Bir ışık duvarı ucuz ve bol miktarda sıvı hidrojen için anahtar olabilir mi? Alman bilim insanları, yoğun ışık kaynaklarının iklim dostu yakıt üretmek için kullanılabileceği ümidiyle “dünyanın en büyük yapay güneşi”ni devreye sokuyor.
Almanya’nın Jülich kentindeki Synlight binası, DLR olarak bilinen Alman Havacılık Merkezi araştırmacılarının “dünyanın en büyük yapay Güneşi” diye adlandırdığı şeye ev sahipliği yapıyor. Binanın tek bir duvarının ardında bir dizi Xenon kısa arklı lamba bulunuyor. Tıpkı geniş sinemalarda filmi yansıtmak için kullanılanlar gibi.

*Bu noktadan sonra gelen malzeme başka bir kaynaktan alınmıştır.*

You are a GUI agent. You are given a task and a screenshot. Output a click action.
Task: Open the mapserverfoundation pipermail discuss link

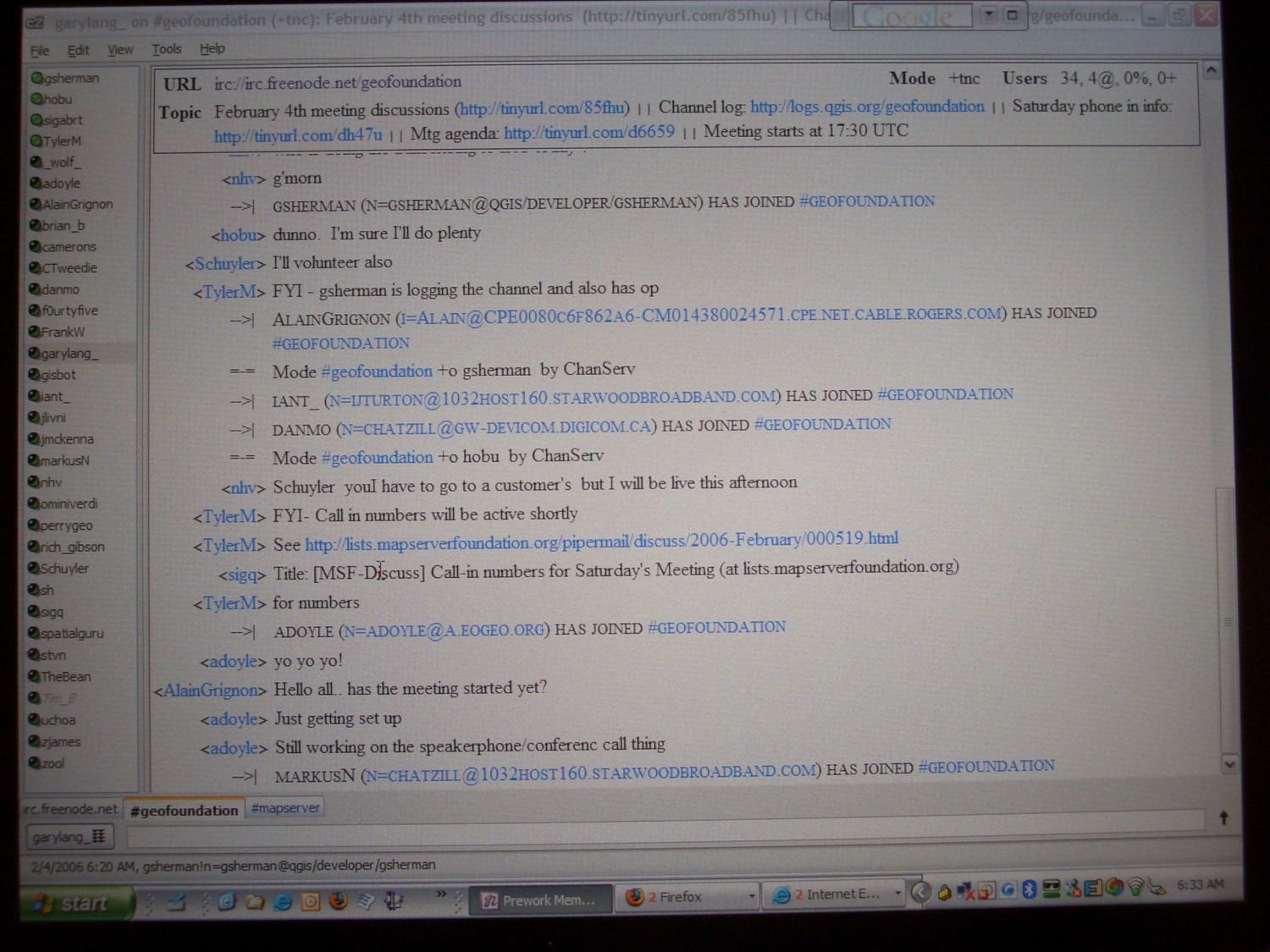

Ancak dev bir sinemada yalnızca bir lamba yer alırdı. Buradaysa, yaklaşık 14 metre yüksekliğinde ve 16 metre genişliğinde bir alan boyunda tam 140 tane var. Tüm lambalar açılıp 20 x 20 cm’lik bir noktaya odaklandığında dünyanın herhangi bir yerindeki güneş radyasyonundan 10.000 kat daha yoğun ışık oluşturuyor. Merkezde ise sıcaklık 3.000 °C’nin üzerine çıkıyor.

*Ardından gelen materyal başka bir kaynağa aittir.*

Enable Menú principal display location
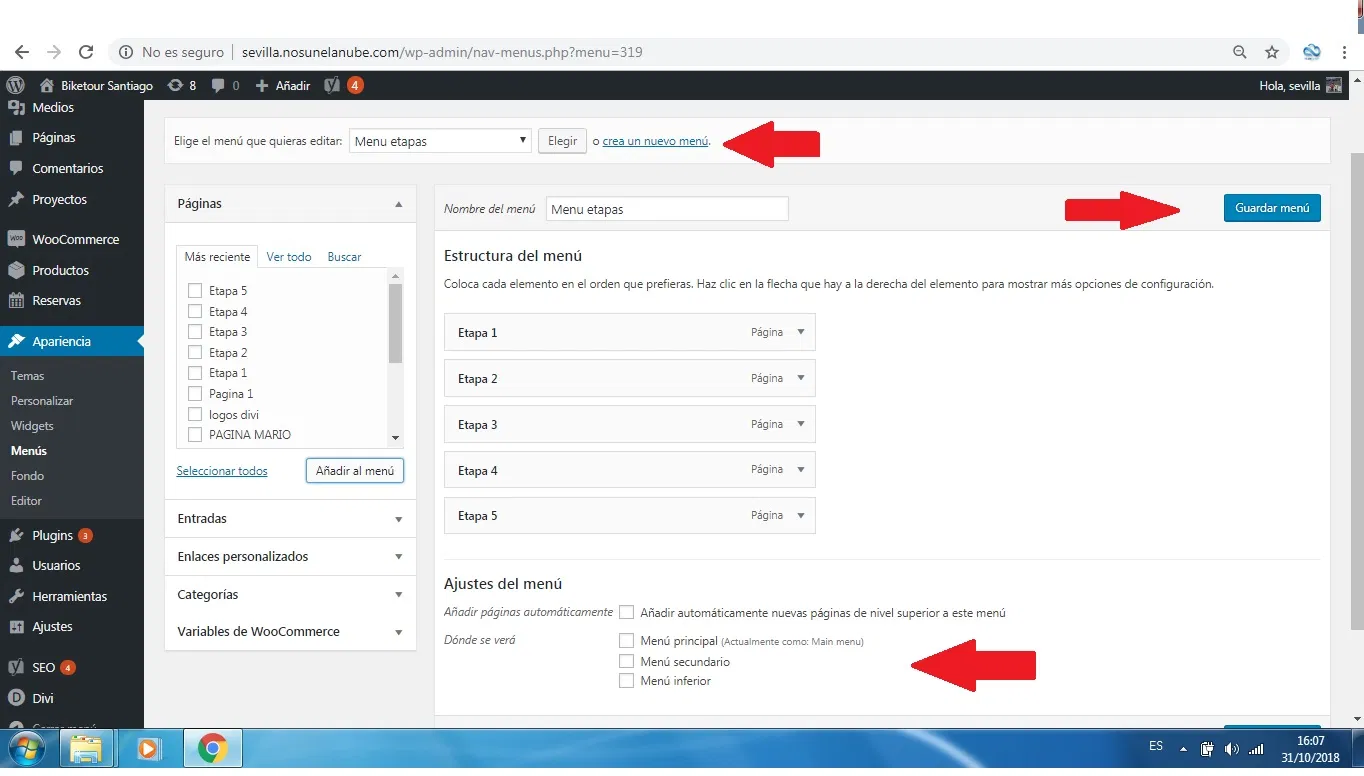point(627,641)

Kurulum, güneş ışığını inanılmaz derece sıcak küçük alanlara odaklamak üzere ayarlanabilir aynalarla dolu bir alandaki çok güçlü güneş enerjisi santrallerini taklit etmek için kullanılıyor. Burada daha sonra buhar oluşturmak ve elektrik üretmek için kullanılan tuzu erimesi sağlanıyor.
Projenin amacı, hidrojen yakıtı üretmek için bir reaksiyona güç sağlamak için doğal güneş ışığını yoğunlaştırmak amacıyla en uygun kurulumu keşfetmek.
Projenin gelişmesi için çalışmalar sürüyor
Yine de, DLR’deki araştırmacılar, benzer bir ayna kurulumunun, hidrojenin su buharından çıkarıldığı yüksek enerjili bir reaksiyona güç vermek için kullanılabileceğini düşünmektedir. Teoride, bu süreç sabit ve uygun fiyatlı bir sıvı hidrojen yakıtı kaynağı olabilir – enerji araştırmacılarının buna devam etmek istemelerinin asıl sebebi ise yanarken karbon emisyonu yaratmaması.
Sorun şu ki, DLR’dekiler henüz nasıl yapıldığını bilmiyor. Bu yüzden, yansıyan güneş ışığı yerine suni ışık kullanarak bu işlemi biraz kurcalamak için bir laboratuvar ortamı oluşturdular. Bu ortamda sadece dört saatlik bir çalışma sırasında bir evin bir yıllık elektrik harcamasına eşdeğer bir elektrik kullanıldı. Bu da asıl amaca pek uygun görünmüyor.
Elbette, hidrojen yakıtı ucuza üretmeyi amaçlayan ilk projeden oldukça uzaktalar: yapay fotosentez, deniz suyu elektrolizi, biyokütle tepkimeleri ve diğer pek çok proje, maliyeti düşük bir çalışma yapmak için denendi ve bugüne kadar başarısızlıkla sonuçlandı.